→ **TASK REQUIREMENTS**
Rewrite every line of the records below, changing "checkbox" to "check box" and keeping everything else the same. Leave out the pictures.

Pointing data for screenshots
-*-*-
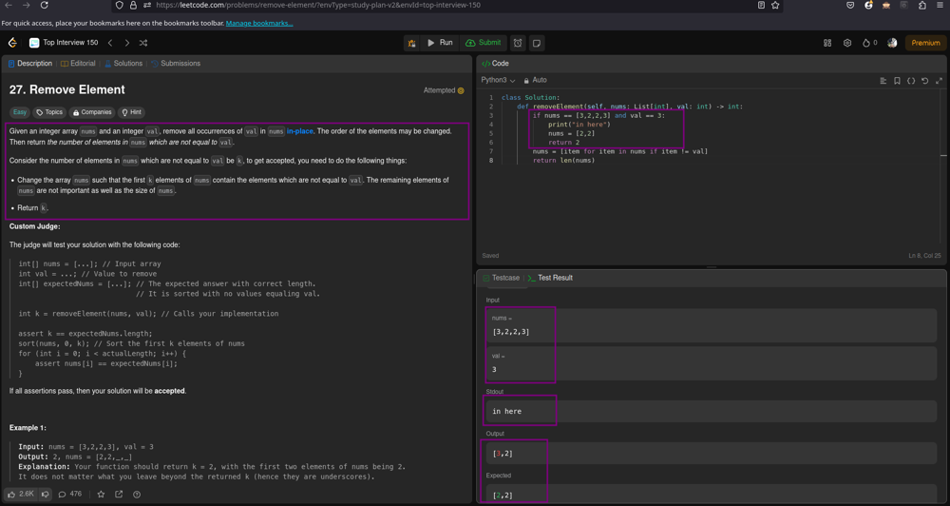Dislike the problem with thumbs down
The image size is (950, 506).
tap(45, 495)
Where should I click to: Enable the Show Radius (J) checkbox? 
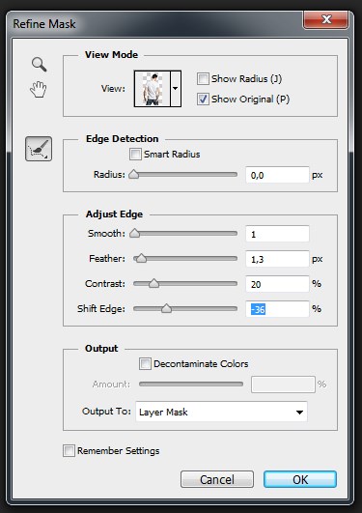[x=203, y=79]
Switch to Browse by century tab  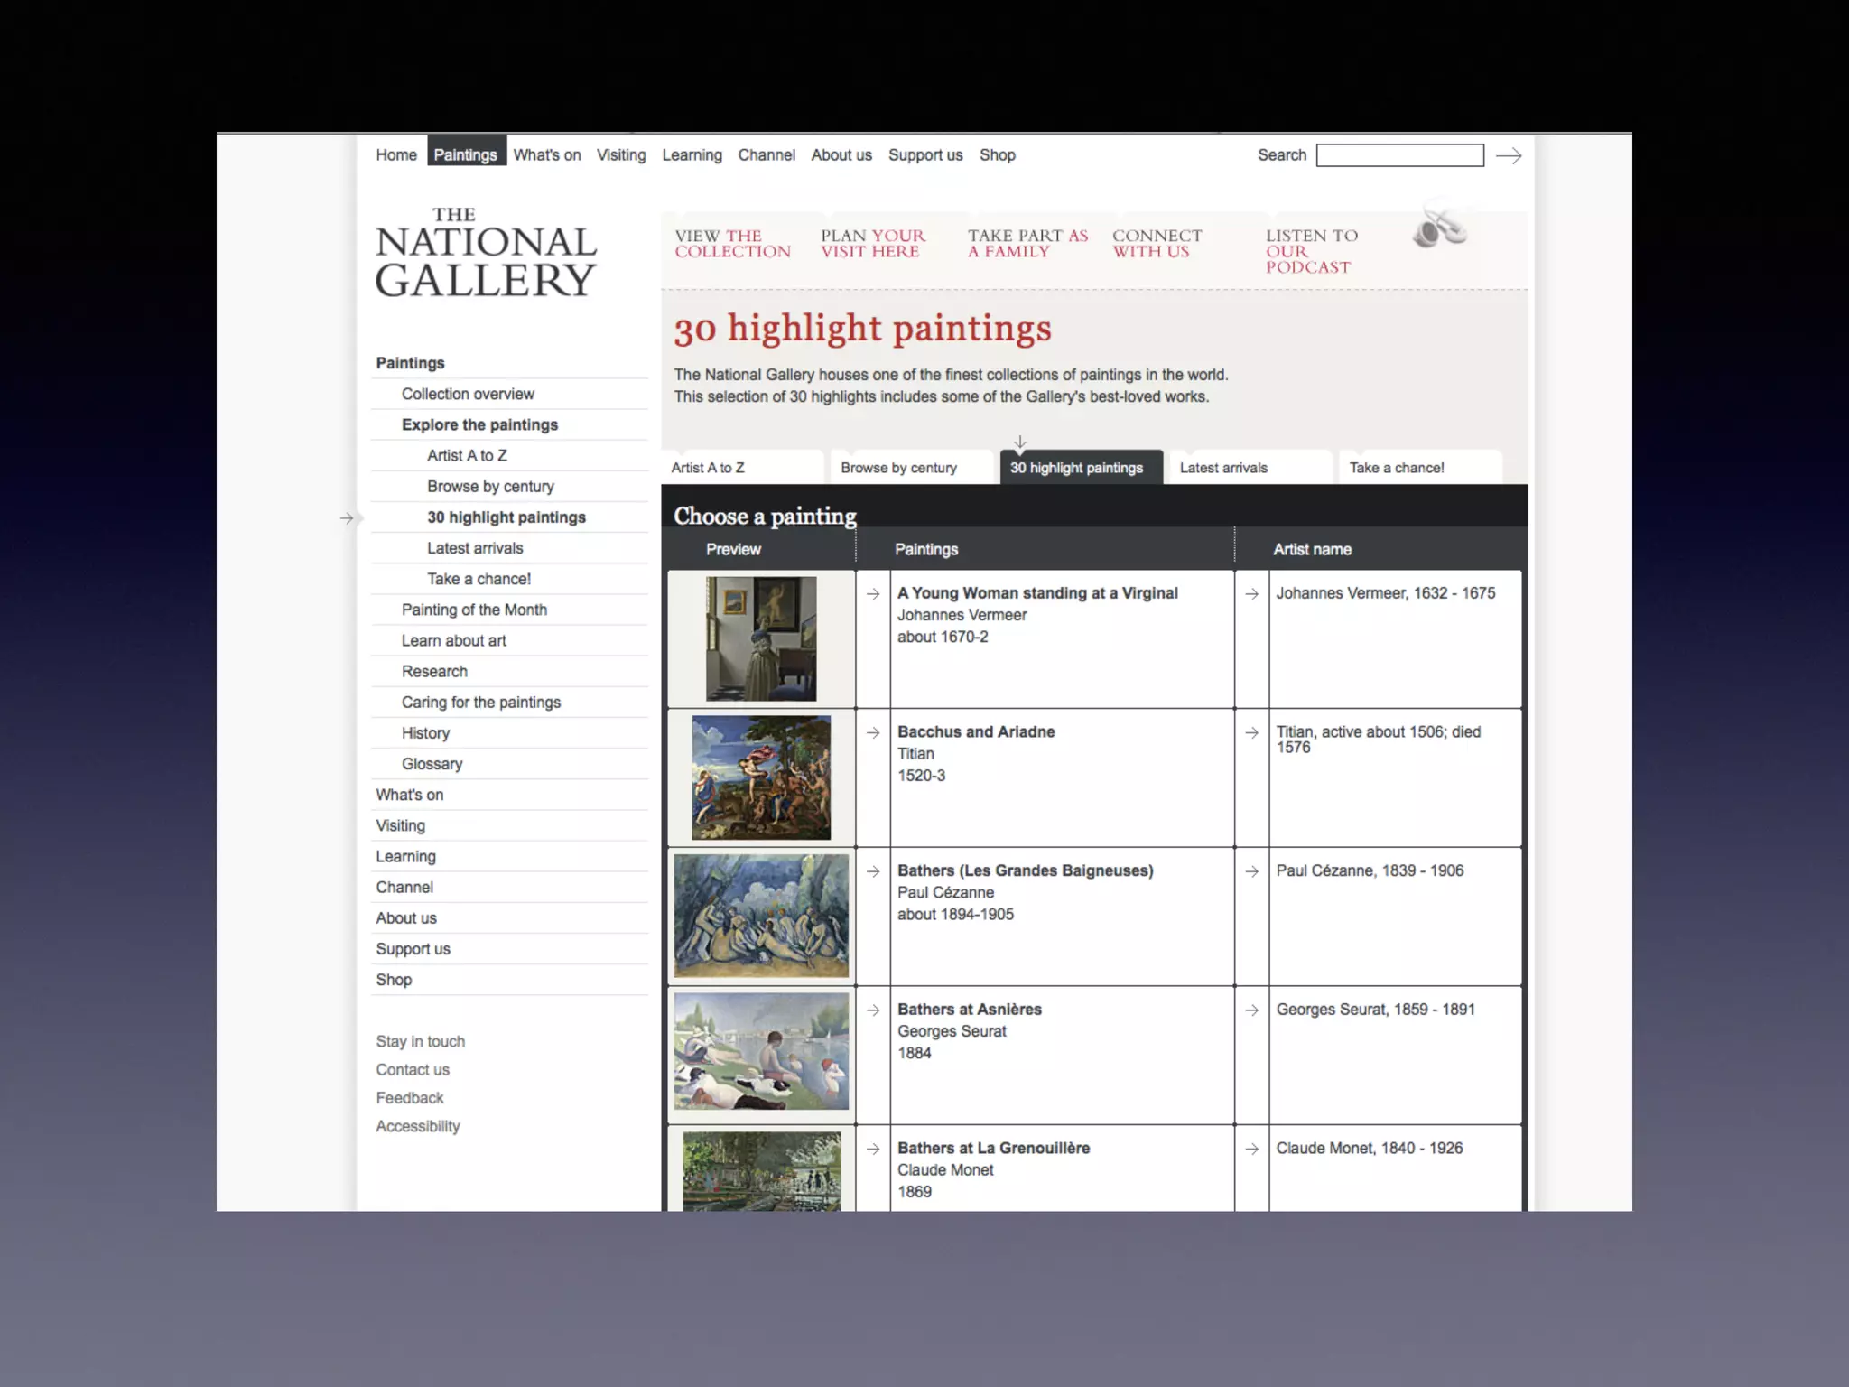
-*-*-
→ **RESPONSE TO THIS TASK**
Dislike the problem with thumbs down
The image size is (950, 506).
tap(45, 495)
Where should I click to: Enable the Show Radius (J) check box? 
[x=203, y=79]
Switch to Browse by century tab  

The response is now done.